SKELETAL DEVELOPMENT IN GONADAL DYSGENESIS, FEMALE IN PHENOTYPE

Abstract

1. The skeletal development has been investigated roentgenographically in 50 patients affected by gonadal dysgenesis, of whom 37 had Turner's syndrome and 13 had pure gonadal dysgenesis. In 15 patients the skeletal development has been controlled after substitutive hormonal therapy. 2. Both in patients with Turner's syndrome and those with pure gonadal dysgenesis there is a delay in skeletal maturation affecting subjects of any age; the skeletal ages comprised those between 10 and 13.6 years. This behavior is referred to as a lack of gonadal steroids. 3. All the patients who underwent substitutive hormonal treatment showed maturation of the examined bones. 4. Discrepancy in maturation delay between different anatomic areas has been found. 5. The appearance of the epiphysis of the iliac crest seems to be a sufficiently reliable index of sexual maturity.
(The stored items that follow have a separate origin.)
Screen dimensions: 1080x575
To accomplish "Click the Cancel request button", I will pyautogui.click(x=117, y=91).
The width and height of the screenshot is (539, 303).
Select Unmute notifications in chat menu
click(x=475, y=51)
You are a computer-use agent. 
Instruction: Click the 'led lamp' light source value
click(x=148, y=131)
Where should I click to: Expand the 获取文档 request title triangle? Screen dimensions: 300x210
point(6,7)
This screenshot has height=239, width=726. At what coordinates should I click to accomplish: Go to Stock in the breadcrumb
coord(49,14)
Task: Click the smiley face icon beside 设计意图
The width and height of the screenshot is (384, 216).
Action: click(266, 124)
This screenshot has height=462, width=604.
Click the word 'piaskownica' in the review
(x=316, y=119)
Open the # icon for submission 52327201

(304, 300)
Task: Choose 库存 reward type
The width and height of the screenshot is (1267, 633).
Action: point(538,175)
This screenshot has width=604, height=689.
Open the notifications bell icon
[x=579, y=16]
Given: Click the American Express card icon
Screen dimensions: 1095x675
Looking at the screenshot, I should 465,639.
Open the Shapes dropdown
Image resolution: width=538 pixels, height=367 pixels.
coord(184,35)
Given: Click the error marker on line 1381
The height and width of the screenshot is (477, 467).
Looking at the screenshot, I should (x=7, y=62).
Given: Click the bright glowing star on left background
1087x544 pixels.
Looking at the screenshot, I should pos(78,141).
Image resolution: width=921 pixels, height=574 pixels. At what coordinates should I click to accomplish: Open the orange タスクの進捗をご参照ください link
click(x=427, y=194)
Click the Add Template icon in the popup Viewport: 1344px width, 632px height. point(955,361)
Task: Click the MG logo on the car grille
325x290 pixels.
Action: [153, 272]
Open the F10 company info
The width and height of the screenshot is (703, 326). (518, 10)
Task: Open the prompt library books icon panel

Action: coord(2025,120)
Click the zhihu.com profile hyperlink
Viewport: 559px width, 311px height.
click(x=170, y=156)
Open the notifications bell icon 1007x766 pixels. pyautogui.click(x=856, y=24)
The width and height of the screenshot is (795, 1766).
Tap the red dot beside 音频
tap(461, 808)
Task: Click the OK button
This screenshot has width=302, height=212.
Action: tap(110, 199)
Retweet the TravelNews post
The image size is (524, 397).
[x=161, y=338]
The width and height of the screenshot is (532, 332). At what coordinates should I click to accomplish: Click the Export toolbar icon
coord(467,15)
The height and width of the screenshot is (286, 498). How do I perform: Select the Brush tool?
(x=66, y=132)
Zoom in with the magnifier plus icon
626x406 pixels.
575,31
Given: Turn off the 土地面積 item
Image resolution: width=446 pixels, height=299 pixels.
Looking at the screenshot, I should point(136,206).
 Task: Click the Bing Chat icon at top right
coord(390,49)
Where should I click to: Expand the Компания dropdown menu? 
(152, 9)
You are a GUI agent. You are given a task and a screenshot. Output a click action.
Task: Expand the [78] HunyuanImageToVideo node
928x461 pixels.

In 26 out of 30 patients, whose iliac crest has been examined, this epiphysis was absent and it appeared in most of the cases in whom menstruation was induced therapeutically. 6. The skeletal growth was altered differently in patients with pure gonadal dysgenesis and those with Turner's syndrome; only the latter had a short stature which is regarded as malformative in origin.